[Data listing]
------------

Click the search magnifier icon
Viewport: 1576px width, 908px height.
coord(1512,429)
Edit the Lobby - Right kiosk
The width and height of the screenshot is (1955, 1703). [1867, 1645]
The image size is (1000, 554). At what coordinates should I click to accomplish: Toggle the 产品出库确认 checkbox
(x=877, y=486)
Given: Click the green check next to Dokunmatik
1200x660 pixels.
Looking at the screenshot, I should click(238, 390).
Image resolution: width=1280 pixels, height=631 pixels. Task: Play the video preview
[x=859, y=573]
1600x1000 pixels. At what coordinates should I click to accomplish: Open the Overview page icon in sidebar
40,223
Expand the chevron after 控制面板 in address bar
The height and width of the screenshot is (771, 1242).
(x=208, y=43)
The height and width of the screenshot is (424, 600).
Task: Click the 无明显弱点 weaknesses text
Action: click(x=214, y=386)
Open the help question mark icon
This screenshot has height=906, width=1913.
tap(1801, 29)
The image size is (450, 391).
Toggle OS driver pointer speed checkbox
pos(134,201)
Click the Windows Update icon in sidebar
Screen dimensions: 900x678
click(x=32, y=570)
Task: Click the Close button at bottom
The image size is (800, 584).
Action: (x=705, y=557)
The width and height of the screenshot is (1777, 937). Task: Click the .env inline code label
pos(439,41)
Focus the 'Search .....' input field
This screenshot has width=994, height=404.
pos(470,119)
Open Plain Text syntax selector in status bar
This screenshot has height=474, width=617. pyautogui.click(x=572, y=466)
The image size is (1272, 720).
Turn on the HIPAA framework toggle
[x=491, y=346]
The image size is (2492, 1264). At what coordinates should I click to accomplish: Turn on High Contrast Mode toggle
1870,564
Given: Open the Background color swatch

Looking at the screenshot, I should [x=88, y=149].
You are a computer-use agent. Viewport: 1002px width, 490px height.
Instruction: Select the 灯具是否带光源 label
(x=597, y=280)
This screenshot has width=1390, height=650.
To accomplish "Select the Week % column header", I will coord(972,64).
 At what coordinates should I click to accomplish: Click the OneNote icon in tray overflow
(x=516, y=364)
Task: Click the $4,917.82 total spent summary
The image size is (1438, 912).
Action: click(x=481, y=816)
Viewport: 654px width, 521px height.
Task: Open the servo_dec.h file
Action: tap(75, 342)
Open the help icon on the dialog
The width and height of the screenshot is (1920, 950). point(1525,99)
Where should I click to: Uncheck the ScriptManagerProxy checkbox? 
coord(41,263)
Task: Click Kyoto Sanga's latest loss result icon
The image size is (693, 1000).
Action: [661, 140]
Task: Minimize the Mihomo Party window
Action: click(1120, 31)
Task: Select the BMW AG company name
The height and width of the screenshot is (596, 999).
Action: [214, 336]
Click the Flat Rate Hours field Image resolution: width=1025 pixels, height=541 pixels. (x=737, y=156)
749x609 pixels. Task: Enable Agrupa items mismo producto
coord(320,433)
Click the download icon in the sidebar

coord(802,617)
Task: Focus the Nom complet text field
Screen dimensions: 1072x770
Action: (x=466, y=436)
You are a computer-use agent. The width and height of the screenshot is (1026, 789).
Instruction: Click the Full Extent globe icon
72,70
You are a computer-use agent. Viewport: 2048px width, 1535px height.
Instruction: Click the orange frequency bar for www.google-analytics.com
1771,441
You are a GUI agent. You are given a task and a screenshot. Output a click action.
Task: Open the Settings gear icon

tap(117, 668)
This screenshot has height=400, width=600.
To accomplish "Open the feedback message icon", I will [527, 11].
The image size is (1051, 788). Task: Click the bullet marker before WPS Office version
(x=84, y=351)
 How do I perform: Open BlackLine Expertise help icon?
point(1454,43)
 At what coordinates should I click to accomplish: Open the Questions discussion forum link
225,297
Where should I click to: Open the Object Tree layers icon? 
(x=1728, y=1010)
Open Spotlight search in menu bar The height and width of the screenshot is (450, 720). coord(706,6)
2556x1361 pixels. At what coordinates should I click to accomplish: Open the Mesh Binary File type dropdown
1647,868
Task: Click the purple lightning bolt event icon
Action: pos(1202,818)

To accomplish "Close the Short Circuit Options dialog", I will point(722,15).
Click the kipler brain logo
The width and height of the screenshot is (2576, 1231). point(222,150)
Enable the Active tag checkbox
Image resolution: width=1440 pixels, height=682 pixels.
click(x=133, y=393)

------------

> EXERCISE DETAILS
Reproduce the entries verbatim, starting at the line containing "749x609 pixels. Task: Enable" and continuing through the last of the entries, with both ends included.

> SOLUTION TO THIS EXERCISE
749x609 pixels. Task: Enable Agrupa items mismo producto
coord(320,433)
Click the download icon in the sidebar

coord(802,617)
Task: Focus the Nom complet text field
Screen dimensions: 1072x770
Action: (x=466, y=436)
You are a computer-use agent. The width and height of the screenshot is (1026, 789).
Instruction: Click the Full Extent globe icon
72,70
You are a computer-use agent. Viewport: 2048px width, 1535px height.
Instruction: Click the orange frequency bar for www.google-analytics.com
1771,441
You are a GUI agent. You are given a task and a screenshot. Output a click action.
Task: Open the Settings gear icon

tap(117, 668)
This screenshot has height=400, width=600.
To accomplish "Open the feedback message icon", I will [527, 11].
The image size is (1051, 788). Task: Click the bullet marker before WPS Office version
(x=84, y=351)
 How do I perform: Open BlackLine Expertise help icon?
point(1454,43)
 At what coordinates should I click to accomplish: Open the Questions discussion forum link
225,297
Where should I click to: Open the Object Tree layers icon? 
(x=1728, y=1010)
Open Spotlight search in menu bar The height and width of the screenshot is (450, 720). coord(706,6)
2556x1361 pixels. At what coordinates should I click to accomplish: Open the Mesh Binary File type dropdown
1647,868
Task: Click the purple lightning bolt event icon
Action: pos(1202,818)

To accomplish "Close the Short Circuit Options dialog", I will point(722,15).
Click the kipler brain logo
The width and height of the screenshot is (2576, 1231). point(222,150)
Enable the Active tag checkbox
Image resolution: width=1440 pixels, height=682 pixels.
click(x=133, y=393)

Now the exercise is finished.